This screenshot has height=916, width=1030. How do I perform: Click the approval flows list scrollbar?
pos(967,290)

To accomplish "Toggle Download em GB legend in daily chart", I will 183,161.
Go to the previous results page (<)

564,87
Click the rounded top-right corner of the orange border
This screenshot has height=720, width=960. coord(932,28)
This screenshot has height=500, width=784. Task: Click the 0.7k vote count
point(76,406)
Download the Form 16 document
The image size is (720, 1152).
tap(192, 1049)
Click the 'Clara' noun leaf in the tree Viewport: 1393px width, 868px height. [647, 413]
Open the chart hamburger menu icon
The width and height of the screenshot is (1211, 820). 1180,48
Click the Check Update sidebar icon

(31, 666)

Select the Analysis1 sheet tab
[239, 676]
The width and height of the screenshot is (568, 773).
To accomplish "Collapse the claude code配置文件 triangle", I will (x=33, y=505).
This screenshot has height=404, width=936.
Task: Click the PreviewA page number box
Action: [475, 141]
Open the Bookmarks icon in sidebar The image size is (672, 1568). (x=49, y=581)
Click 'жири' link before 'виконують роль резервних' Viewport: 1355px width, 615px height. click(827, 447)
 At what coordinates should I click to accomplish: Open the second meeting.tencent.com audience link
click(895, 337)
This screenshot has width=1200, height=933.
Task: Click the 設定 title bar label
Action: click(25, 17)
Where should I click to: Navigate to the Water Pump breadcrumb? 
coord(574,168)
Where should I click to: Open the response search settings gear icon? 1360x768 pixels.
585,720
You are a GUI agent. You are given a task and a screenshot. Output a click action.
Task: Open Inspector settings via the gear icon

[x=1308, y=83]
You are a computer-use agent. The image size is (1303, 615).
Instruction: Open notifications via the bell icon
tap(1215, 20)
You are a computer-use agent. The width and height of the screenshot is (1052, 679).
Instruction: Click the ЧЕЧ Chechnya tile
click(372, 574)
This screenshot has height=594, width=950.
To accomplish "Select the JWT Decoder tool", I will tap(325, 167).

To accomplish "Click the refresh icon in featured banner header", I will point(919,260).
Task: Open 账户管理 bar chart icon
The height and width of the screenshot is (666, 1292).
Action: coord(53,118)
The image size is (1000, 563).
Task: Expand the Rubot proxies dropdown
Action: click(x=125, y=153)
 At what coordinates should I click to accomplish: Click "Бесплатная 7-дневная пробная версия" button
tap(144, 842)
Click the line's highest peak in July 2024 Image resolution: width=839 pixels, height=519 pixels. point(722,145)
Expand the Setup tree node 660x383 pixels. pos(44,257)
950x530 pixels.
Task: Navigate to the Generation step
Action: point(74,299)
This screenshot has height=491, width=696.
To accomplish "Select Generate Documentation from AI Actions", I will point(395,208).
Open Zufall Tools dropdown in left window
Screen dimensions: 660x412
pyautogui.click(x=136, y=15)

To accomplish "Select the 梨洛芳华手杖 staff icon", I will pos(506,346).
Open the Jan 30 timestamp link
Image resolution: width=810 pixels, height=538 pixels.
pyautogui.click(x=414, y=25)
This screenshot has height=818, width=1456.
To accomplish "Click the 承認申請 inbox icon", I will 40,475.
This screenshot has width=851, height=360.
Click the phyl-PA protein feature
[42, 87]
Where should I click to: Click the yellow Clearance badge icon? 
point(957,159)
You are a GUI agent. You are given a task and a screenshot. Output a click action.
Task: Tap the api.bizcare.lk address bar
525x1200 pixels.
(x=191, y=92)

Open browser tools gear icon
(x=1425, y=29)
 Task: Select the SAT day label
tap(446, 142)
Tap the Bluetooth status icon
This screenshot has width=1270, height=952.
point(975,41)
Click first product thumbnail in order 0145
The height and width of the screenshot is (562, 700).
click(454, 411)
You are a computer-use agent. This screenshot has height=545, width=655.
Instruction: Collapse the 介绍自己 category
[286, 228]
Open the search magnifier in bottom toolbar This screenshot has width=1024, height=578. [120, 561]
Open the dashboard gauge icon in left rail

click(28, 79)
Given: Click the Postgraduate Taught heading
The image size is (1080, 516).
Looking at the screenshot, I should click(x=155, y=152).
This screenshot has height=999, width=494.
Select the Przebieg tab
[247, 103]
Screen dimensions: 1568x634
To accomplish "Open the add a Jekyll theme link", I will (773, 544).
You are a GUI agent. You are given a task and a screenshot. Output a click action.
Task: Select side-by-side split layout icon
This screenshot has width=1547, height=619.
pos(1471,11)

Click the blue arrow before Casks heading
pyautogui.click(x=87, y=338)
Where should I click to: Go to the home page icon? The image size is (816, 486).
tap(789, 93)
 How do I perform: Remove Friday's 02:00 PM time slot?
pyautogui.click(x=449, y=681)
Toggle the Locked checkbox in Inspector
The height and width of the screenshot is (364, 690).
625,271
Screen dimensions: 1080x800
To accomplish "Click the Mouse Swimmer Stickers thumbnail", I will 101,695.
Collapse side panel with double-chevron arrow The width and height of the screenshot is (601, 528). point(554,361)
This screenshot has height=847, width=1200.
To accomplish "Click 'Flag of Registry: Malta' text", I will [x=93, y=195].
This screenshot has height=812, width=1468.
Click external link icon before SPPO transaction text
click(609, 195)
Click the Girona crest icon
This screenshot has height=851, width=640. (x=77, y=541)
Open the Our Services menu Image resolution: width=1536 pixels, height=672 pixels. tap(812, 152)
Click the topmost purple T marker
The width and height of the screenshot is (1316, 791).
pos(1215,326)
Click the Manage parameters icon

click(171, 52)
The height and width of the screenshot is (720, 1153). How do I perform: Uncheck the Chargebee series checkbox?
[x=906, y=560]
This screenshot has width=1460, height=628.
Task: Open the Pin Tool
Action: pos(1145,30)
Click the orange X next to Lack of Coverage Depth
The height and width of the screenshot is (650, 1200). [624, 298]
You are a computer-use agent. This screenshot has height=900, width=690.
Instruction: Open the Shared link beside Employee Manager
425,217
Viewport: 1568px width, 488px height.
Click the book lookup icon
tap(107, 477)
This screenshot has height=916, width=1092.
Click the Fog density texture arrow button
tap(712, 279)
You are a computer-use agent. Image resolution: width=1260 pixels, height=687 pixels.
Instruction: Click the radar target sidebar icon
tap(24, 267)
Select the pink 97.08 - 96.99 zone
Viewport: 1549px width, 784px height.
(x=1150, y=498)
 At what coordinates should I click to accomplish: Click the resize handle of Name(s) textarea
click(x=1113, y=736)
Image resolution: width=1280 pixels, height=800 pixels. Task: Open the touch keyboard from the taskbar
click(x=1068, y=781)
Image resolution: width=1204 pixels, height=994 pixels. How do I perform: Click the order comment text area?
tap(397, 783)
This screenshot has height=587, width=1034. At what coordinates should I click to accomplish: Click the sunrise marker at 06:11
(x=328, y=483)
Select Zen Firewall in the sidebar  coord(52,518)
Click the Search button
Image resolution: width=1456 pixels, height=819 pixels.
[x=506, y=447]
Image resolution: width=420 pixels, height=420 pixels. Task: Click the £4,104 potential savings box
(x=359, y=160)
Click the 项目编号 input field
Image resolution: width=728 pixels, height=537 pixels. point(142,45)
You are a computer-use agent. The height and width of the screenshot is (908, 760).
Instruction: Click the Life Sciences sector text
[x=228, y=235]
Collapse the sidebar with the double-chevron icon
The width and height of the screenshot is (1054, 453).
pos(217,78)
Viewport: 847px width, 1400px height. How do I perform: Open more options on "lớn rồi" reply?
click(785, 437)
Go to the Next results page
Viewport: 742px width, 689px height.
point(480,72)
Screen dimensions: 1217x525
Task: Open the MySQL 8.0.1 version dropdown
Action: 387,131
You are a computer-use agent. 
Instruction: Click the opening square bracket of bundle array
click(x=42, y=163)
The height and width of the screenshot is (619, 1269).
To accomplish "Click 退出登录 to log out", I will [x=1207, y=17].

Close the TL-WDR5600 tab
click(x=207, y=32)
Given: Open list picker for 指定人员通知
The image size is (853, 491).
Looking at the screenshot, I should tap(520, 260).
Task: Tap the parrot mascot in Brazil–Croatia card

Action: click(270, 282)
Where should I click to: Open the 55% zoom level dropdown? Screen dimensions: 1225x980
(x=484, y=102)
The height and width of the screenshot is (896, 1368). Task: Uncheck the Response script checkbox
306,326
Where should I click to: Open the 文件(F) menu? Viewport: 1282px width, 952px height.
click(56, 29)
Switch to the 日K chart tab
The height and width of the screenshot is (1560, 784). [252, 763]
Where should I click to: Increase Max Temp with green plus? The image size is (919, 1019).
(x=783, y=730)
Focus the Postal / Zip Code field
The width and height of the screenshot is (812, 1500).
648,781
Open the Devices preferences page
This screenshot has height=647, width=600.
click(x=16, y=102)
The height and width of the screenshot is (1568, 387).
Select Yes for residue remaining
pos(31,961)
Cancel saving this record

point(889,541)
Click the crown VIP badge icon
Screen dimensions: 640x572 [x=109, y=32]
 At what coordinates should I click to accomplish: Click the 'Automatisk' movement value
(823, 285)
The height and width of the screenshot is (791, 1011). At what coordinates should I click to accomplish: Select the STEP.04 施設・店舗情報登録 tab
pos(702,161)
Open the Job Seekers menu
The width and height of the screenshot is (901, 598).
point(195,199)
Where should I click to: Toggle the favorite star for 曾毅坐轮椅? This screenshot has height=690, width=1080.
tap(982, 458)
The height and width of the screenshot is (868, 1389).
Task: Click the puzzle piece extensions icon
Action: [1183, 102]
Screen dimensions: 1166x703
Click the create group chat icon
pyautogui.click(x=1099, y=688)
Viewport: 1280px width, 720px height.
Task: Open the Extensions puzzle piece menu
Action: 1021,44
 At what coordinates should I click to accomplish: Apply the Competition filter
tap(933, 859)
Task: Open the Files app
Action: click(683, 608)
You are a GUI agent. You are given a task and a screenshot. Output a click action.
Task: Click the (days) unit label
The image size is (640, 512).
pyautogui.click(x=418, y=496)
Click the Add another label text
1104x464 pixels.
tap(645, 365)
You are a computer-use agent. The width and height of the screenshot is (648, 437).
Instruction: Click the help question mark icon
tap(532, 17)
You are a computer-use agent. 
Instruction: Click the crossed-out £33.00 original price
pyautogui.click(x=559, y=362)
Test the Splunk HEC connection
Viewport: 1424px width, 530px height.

What you have to do >> There is a run of lines above from the one with "Click the Check Update sidebar icon" to the one with "Click 'жири' link"; print exactly that run, both ends included, and nothing else.

Answer section >>
Click the Check Update sidebar icon

(31, 666)

Select the Analysis1 sheet tab
[239, 676]
The width and height of the screenshot is (568, 773).
To accomplish "Collapse the claude code配置文件 triangle", I will (x=33, y=505).
This screenshot has height=404, width=936.
Task: Click the PreviewA page number box
Action: [475, 141]
Open the Bookmarks icon in sidebar The image size is (672, 1568). (x=49, y=581)
Click 'жири' link before 'виконують роль резервних' Viewport: 1355px width, 615px height. click(827, 447)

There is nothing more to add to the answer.